Boehner and the Bunker Mentality
As his troops forsake their August recess this week to raise Cain over gas prices, their No. 1 campaign issue, House Minority Leader John A. Boehner (R-Ohio) has been home tending to his golf game and his fundraising.
Every day this week, rank-and-file Republicans have staged "shadow session" protests on the House floor over the Democrats' decision to adjourn Congress on Aug. 1 for a five-week recess without passing energy legislation. Officially, according to his office, Boehner is back in Ohio raising money for his political action committee, the Freedom Project.
But Boehner also found time to squeeze in a couple of rounds of golf. Boehner, a 7.6 handicap, reported to a U.S. Golf Association Web site that he shot an 85 at his home course, Wetherington Golf & Country Club in West Chester, Ohio. It is unclear based on the site exactly when the round was played. Boehner spokesman Michael Steel said he was confident that the congressman played "over the weekend" -- and not during the energy protests on the House floor.

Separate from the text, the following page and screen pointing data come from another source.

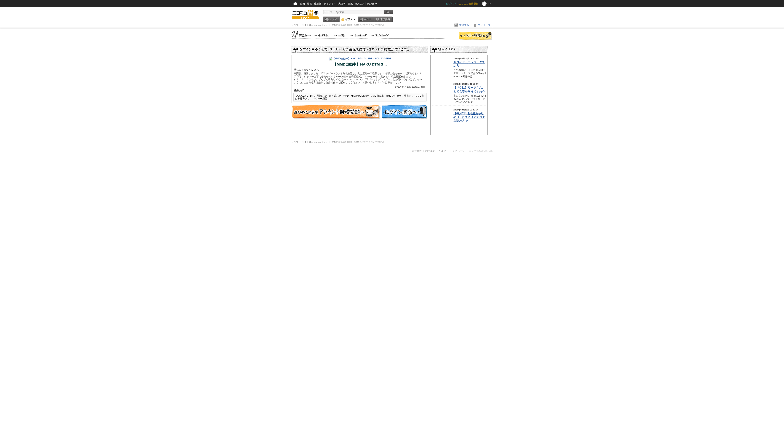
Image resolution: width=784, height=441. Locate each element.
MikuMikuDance (360, 95)
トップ (332, 19)
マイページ (484, 25)
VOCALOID (302, 95)
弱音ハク (322, 95)
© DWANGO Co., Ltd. (481, 150)
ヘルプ (442, 150)
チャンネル (330, 3)
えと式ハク (335, 95)
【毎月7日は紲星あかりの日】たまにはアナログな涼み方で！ (469, 117)
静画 (309, 3)
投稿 (475, 36)
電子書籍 (385, 19)
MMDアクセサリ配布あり (400, 95)
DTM (312, 95)
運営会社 (417, 150)
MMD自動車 (377, 95)
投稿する (464, 25)
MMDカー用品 (319, 98)
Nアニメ (359, 3)
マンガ (367, 19)
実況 (350, 3)
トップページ (457, 150)
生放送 (318, 3)
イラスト (350, 19)
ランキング (358, 35)
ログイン (451, 3)
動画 (302, 3)
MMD (346, 95)
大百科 (342, 3)
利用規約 (430, 150)
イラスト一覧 (340, 35)
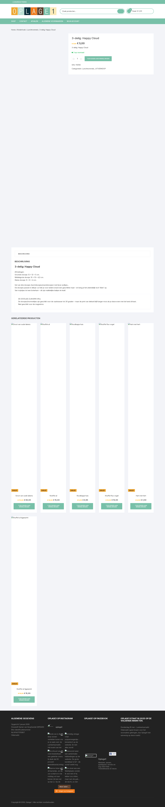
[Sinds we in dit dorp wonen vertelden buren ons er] (56, 741)
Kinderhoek (21, 30)
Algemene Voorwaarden (52, 21)
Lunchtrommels (32, 30)
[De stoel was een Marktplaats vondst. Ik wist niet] (73, 775)
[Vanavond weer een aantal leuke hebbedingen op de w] (73, 758)
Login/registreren (19, 2)
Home (13, 30)
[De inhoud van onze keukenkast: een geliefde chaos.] (56, 758)
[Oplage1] (91, 755)
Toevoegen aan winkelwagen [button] (24, 506)
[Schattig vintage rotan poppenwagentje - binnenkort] (73, 741)
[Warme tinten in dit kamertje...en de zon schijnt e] (56, 775)
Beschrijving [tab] (24, 254)
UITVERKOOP (100, 69)
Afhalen (34, 21)
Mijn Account (73, 21)
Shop (13, 21)
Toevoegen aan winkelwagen (98, 58)
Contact (23, 21)
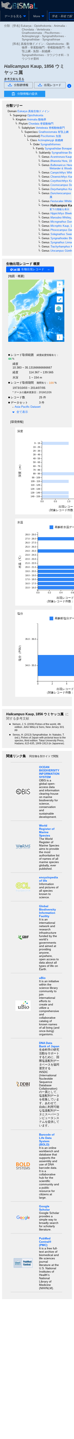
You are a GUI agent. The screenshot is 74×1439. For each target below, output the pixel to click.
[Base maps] (59, 308)
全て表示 (22, 411)
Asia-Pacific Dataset (27, 406)
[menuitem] (14, 16)
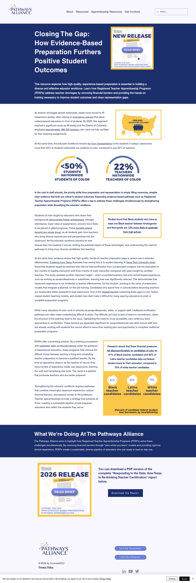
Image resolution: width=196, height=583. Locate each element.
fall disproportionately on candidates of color (130, 350)
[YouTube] (130, 571)
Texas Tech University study (140, 262)
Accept (184, 578)
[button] (70, 12)
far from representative (100, 143)
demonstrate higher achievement (66, 219)
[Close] (192, 579)
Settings (172, 578)
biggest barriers (110, 291)
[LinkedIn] (124, 571)
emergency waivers (83, 117)
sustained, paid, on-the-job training (57, 345)
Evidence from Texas (61, 262)
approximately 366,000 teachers (62, 129)
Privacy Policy (46, 567)
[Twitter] (137, 571)
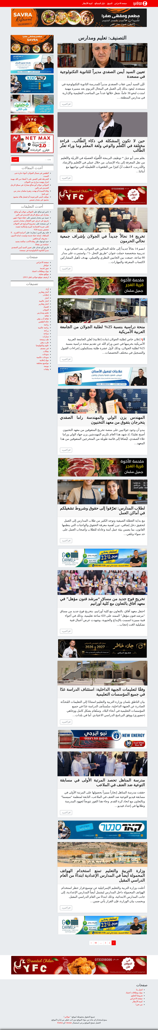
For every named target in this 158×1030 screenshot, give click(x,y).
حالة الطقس (44, 322)
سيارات (46, 336)
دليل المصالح (100, 3)
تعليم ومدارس (43, 313)
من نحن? (139, 1004)
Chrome (68, 1023)
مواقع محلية (44, 274)
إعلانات (46, 295)
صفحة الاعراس (120, 3)
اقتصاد (46, 307)
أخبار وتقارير (44, 292)
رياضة (46, 325)
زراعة (46, 331)
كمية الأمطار (87, 3)
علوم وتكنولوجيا (42, 345)
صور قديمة (44, 268)
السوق (109, 3)
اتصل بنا (139, 990)
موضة (46, 366)
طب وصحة (44, 339)
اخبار (47, 298)
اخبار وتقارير (44, 304)
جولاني (67, 1017)
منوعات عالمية (43, 357)
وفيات (46, 369)
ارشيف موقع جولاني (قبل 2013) (36, 277)
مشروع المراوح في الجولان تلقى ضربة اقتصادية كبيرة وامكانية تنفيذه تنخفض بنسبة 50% (31, 227)
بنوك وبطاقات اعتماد (40, 271)
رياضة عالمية (43, 328)
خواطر (46, 265)
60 (96, 943)
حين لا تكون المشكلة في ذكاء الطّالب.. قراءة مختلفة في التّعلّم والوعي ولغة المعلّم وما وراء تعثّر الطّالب (102, 146)
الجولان (46, 310)
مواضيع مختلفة (43, 363)
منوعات (45, 354)
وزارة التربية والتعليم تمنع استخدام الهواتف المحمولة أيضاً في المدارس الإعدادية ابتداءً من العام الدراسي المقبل (102, 875)
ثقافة (47, 316)
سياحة (46, 333)
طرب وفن (44, 342)
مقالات (46, 351)
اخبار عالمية (44, 301)
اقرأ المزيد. (66, 104)
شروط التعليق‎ (137, 996)
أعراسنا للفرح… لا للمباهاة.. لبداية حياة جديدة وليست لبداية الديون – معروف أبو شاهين (30, 236)
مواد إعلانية (44, 360)
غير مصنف (44, 348)
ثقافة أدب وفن (43, 319)
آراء (47, 289)
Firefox (60, 1023)
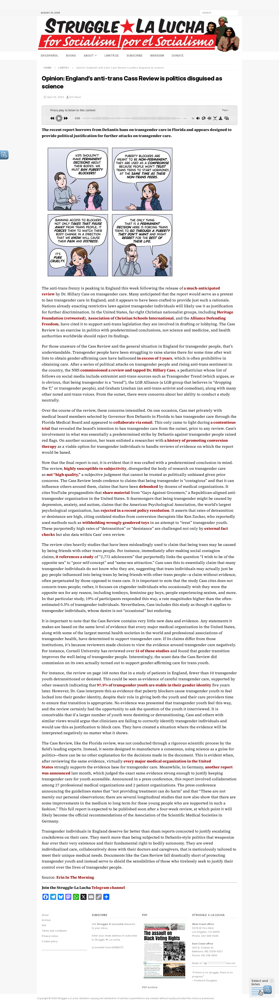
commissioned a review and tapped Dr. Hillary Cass (127, 370)
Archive (46, 920)
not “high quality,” (63, 474)
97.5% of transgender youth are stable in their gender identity (153, 685)
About (89, 55)
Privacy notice (50, 935)
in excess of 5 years (154, 358)
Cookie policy (49, 941)
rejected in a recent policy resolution (135, 510)
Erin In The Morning (75, 877)
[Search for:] (219, 12)
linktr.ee (112, 55)
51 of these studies (152, 651)
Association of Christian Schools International (131, 318)
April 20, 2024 (55, 97)
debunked (148, 486)
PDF (44, 925)
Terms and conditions (54, 930)
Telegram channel (108, 887)
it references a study (74, 556)
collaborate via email (132, 422)
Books (71, 55)
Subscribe (135, 55)
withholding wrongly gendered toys (115, 522)
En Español (49, 55)
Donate (178, 55)
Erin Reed (75, 97)
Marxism (157, 55)
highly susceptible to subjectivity (94, 468)
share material (116, 492)
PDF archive (149, 987)
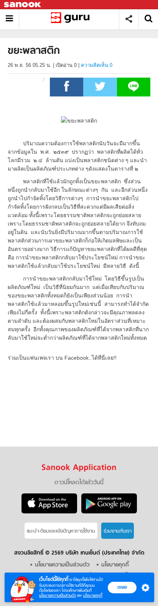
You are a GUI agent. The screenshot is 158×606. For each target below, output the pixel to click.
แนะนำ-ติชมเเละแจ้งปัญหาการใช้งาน (61, 531)
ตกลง (122, 587)
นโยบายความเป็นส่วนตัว (57, 595)
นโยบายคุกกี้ (92, 595)
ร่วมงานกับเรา (118, 531)
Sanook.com (23, 5)
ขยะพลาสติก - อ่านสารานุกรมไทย (72, 19)
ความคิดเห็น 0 (96, 65)
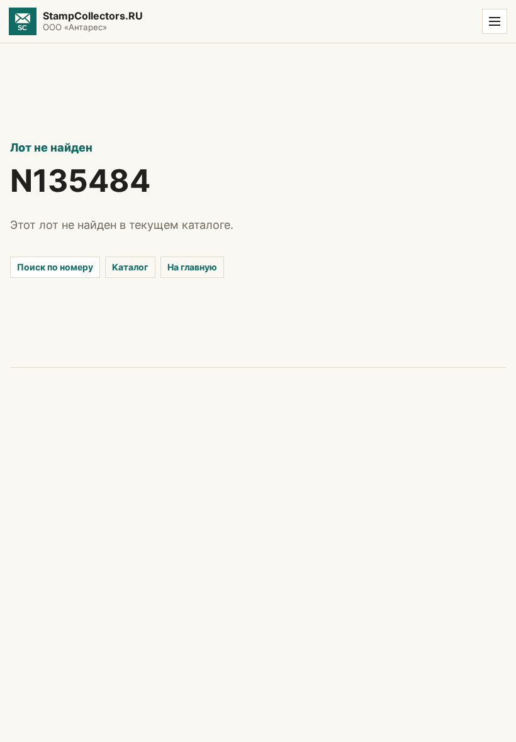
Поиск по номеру (55, 267)
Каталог (130, 267)
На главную (192, 267)
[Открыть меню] (494, 21)
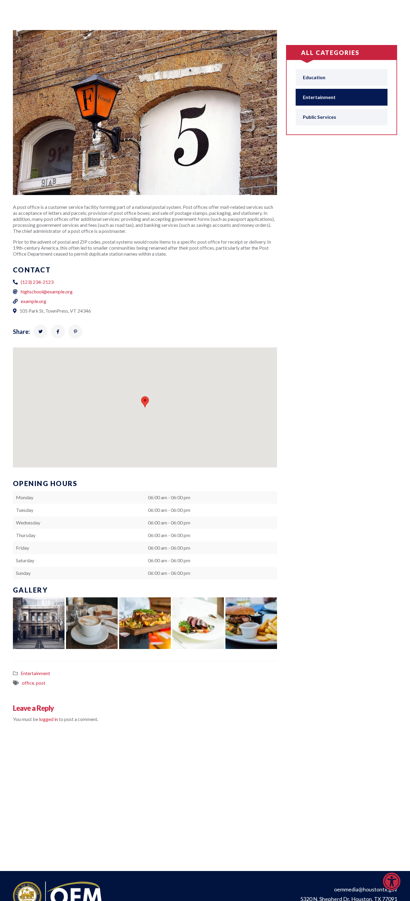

Boehner was also spotted Tuesday at the lovely Muirfield Village Golf Club in Dublin, Ohio, which was designed by Jack Nicklaus and is home to the Golden Bear's Memorial tournament, a mainstay of the PGA Tour. Boehner was there for an annual Freedom Project fundraiser and golf tournament. "Canceling it would have cost tens of thousands of dollars for Republican candidates across the country," Steel told washingtonpost.com's Ben Pershing, who first reported Boehner's golf activities on the Capitol Briefing blog.
While we don't know what Boehner shot on the Nicklaus course, Steel said the congressman has generally cut down on golf this year because of back trouble. The stats bear that out, as Boehner's scores, assuming he reports them all, show that he played just twice this year before this week.
He's expected back in the Capitol tomorrow for what may be the final day of the House floor protests by the Republicans.
Down-Ticket Celebrity Attack
If John McCain is wondering whether attacking celebrity is a good tactic, he might want to take note of what happened to the Republican running for the open seat in New Mexico's 1st Congressional District when he literally got tough with a big name.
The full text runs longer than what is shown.